Hening sejenak. Bukan hening yang dingin, tapi hening yang lembut. Liam memperhatikan wajah ibunya, wajah yang tampak lebih pucat dari biasanya, namun matanya tetap cerah, tetap hidup, tetap menampilkan kekuatan yang selalu ia kagumi sejak kecil.
“Ma,” panggil Liam pelan. “Kamu capek?”
“Sedikit,” jawab ibunya jujur. “Tapi Mama senang karena bersama kamu."
“Aku bakal selalu bersama mama,” kata Liam.
Ibunya memandang langit-langit, seakan sedang mengingat sesuatu. “Liam, perempuan itu, namanya siapa tadi?”
“Lara,” jawab Liam tanpa ragu.
“Cantik ya namanya.”
“Iya.” Liam tersenyum samar. “Orangnya juga.”
Ibunya mengangguk pelan. “Mama lihat cara kamu lihat dia tadi. Kamu serius, kan?”
Liam terdiam sesaat lalu mengangguk mantap. “Iya, Ma. Serius.”
“Bagus.” Ibunya mengusap punggung tangan Liam. “Kalau kamu serius, kamu harus sabar. Perempuan seperti itu, pasti punya alasan kenapa hatinya dijaga rapat-rapat.”
“Aku tahu.”
“Dan kamu harus siap kalau sesekali kamu ditolak. Tidak semua pintu langsung terbuka.”
“Aku tahu, Ma."
Ibunya terkekeh, walau napasnya mulai pendek. “Anak Mama memang begitu.”

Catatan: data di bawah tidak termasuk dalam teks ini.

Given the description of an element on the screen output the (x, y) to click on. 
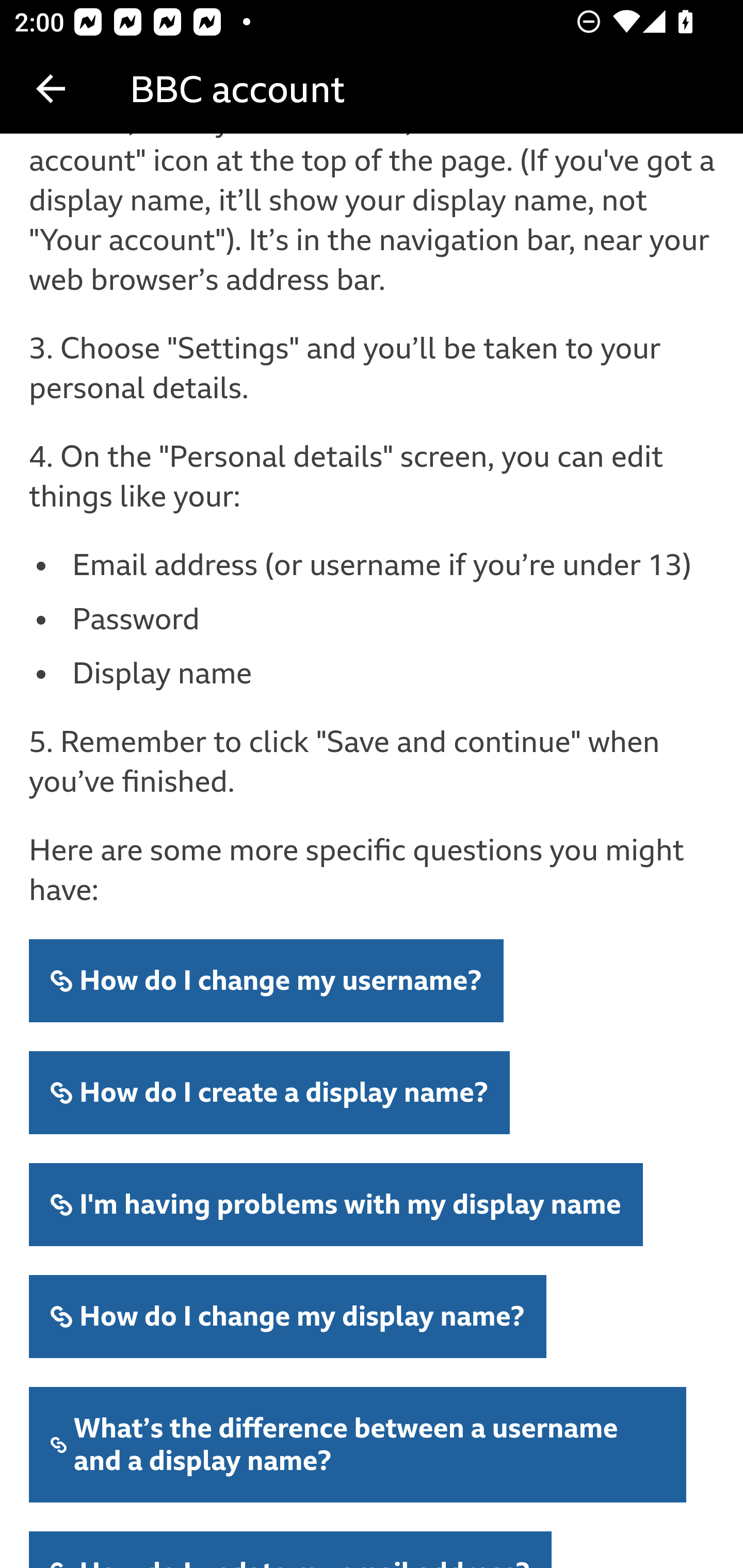
How do I change my username? (265, 981)
How do I create a display name? (269, 1092)
I'm having problems with my display name (336, 1203)
How do I change my display name? (287, 1316)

Liam merapikan selimut ibunya, membetulkan posisi bantal, lalu menatap ibunya dengan cemas. “Kalau kamu capek… tidur aja, Ma.”

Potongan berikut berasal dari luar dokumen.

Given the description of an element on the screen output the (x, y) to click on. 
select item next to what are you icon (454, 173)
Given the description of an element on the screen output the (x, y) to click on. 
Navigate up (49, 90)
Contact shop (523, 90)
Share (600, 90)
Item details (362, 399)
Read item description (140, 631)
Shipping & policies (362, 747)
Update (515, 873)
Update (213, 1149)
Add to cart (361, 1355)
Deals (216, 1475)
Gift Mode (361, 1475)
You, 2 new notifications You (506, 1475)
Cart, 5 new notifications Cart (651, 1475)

Ibunya menatap Liam, lama sekali. Tatapan itu membuat sesuatu di dada Liam mengencang, semacam rasa takut, khawatir, sekaligus hangat.
“Boleh Mama ngomong sesuatu?” tanya ibunya.
“Tentu.”
“Jangan berhenti mencoba, Liam. Untuk perempuan itu, dan untuk apa pun yang bikin kamu bahagia.”
Liam menunduk dan mencium punggung tangan ibunya. “Ma…”
“Ssst.” Ibunya tersenyum. “Mama cuma mau lihat kamu bahagia. Itu saja.”
“Ma, kamu bakal lihat semuanya. Semua.” Suara Liam serak tanpa ia sadari. “Kamu bakal lihat aku menikah nanti, kamu bakal lihat aku bahagia.”
Ibunya memejam, tetapi bibirnya tetap tersenyum. “Mama akan berusaha.”
Liam menggenggam tangan itu lebih erat lagi, seolah takut kalau ia melepaskan sedikit saja, kehangatan itu akan hilang.
“Mama harus sembuh dulu,” kata Liam, mencoba santai tetapi suaranya bergetar halus. “Nanti aku bawa Mama ke tempat yang Mama mau. Mau jalan-jalan ke mana?”
Ibunya membuka mata pelan. “Ke tempat manapun, qsal kamu ada di situ.”
“Ma…”
“Dan kalau kamu bawa perempuan itu, lebih bagus lagi.”
“Ma…” Liam mengeluh sambil tertawa. “Kok balik ke situ lagi?”
“Karena itu membuat Mama senang.”
"Baik, mama tunggu saja."
Ibunya tertawa kecil. “Mama tunggu.”
Liam tidak melepas tangan ibunya bahkan ketika wanita itu akhirnya terlelap. Ia hanya duduk di sana, menatap wajah yang baginya paling indah di dunia. Lampu rumah sakit meredup sedikit saat malam semakin dalam, namun bagi Liam, ruangan itu tetap terasa penuh cahaya, cahaya dari seorang ibu yang selalu menjadi tempat pulang, selalu menjadi sumber kekuatannya.